In general, districts think about four things when it comes to cybersecurity: patch management, antivirus, firewalls, and backups. In the IT support world, these are considered the four pillars of information security controls. The four pillars are necessary for managing information security risk, but they are just the starting point. I would compare the four pillars to showing up to your regents’ test with a number two pencil. Without a pencil, you have no chance of scoring well, but the pencil doesn’t guarantee you a high mark. It’s just the starting point. The problem is many school districts begin and end their cybersecurity program with just the four pillars. To make matters worse, most IT departments do not maintain these four pillars well on a consistent and long term basis.
Let me be clear….I’m not picking on educational IT departments, there are not many IT departments in general that do this well. It is difficult and IT staff are typically spread thin dealing with daily support and new requests.
To truly reduce a district’s risk and get out of the crosshairs of the malicious actor, districts must develop a level of cybersecurity risk management that prevents attacks from succeeding and minimizes the impact of a successful intrusion.
One of the biggest gaps is the lack of a multi-factor authentication. Multi-Factor Authentication (MFA) is a security system that verifies a user’s identity by requiring multiple credentials. MFA is an effective way to provide enhanced security. Traditional usernames and passwords can be stolen, and they’ve become increasingly more vulnerable to brute force attacks.
District internal staff is undoubtedly one of its biggest assets, but this asset is also a district’s biggest risk if the staff is not thoroughly trained on cybersecurity threats. Cyber training once or twice a year during staff development days is not going to cut it; strict staff should be enrolled in continuous training that is tracked for performance so that cybersecurity is kept top of mind while performing daily tasks.

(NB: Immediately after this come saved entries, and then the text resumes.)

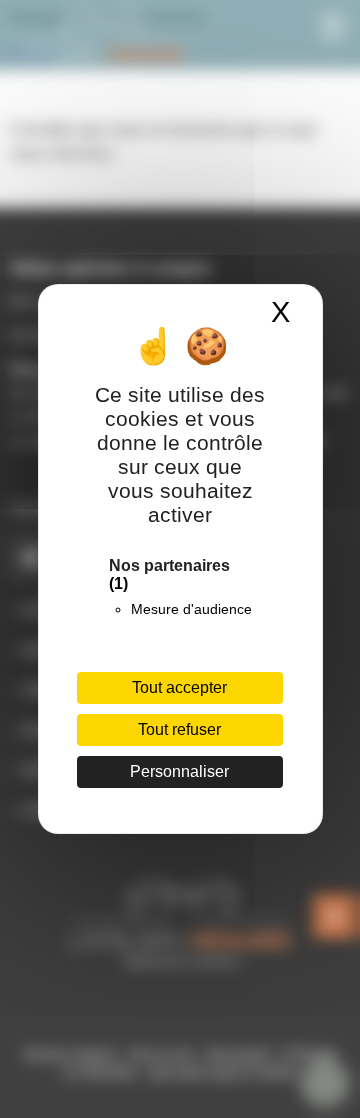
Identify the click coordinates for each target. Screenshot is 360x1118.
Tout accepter (179, 687)
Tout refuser (179, 729)
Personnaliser (179, 771)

Districts also need next-generation behavioral-based antivirus. This means log collection storage and the ability to search for things that don’t look right, so if something weird happens, you can figure out when it started, what else happened as a result of it, or what happened prior. But you need a security information event manager (SIEM) to be able to put a picture together.
Districts that master the four pillars by performing the necessary network maintenance tasks consistently and implement the cybersecurity management tools described will become a much more hardened target, hopefully enough so that the hacker moves on to the next victim. At the end of the day, districts need to set an organization goal to comply with the NIST cybersecurity framework and meet all 110 security controls. Not an easy task, but vital for a district to keep up its security GPA.